> TASK INSTRUCTIONS: Check which lines in the records hold "computer" and report how many there are, with no other text.

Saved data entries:

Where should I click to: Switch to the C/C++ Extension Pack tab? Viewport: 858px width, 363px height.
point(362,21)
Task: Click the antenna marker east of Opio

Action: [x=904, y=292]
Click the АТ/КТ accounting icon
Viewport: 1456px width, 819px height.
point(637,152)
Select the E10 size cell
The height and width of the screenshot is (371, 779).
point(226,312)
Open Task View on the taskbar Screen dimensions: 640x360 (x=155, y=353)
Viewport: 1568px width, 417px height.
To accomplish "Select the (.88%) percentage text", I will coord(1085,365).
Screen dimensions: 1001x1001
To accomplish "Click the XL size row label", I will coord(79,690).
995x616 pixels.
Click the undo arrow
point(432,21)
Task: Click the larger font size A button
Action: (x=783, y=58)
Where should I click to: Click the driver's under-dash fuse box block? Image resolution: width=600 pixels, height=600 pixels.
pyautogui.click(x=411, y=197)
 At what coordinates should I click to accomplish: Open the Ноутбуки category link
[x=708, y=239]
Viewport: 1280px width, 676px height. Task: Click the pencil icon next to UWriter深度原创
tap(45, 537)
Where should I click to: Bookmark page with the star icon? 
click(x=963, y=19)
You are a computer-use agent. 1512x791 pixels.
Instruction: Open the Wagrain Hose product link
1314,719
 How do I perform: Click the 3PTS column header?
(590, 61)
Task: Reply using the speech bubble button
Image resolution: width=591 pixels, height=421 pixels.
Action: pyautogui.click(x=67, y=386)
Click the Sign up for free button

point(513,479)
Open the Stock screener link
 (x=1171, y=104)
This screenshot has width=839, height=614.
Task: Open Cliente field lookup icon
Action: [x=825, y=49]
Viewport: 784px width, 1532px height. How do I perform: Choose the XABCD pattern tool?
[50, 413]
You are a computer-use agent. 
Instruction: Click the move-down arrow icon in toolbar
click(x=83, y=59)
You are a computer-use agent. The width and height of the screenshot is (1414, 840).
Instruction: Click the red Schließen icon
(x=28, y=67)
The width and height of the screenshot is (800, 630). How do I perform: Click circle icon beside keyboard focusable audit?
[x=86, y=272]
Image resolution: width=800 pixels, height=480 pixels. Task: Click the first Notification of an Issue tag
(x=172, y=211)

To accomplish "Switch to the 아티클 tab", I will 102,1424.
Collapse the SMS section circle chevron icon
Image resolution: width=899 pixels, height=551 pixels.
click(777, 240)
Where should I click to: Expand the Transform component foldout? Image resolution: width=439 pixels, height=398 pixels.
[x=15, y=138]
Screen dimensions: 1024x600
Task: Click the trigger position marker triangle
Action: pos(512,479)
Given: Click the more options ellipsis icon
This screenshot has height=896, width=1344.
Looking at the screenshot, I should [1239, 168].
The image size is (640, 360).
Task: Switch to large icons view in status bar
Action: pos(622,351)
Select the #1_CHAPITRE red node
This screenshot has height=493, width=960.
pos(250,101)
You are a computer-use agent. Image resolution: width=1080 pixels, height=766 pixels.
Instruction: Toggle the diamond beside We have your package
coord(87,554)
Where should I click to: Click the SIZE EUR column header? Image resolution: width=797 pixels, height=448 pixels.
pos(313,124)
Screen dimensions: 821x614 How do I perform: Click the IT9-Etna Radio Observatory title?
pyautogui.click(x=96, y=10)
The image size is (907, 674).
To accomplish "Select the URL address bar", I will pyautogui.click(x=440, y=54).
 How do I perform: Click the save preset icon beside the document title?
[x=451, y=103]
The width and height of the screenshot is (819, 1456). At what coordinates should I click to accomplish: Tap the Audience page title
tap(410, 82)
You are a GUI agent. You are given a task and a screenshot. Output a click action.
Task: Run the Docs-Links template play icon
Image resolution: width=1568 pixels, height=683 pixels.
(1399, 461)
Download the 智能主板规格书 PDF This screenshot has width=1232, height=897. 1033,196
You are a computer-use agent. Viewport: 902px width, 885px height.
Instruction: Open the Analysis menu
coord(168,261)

> RESULT OF THIS EXERCISE: 5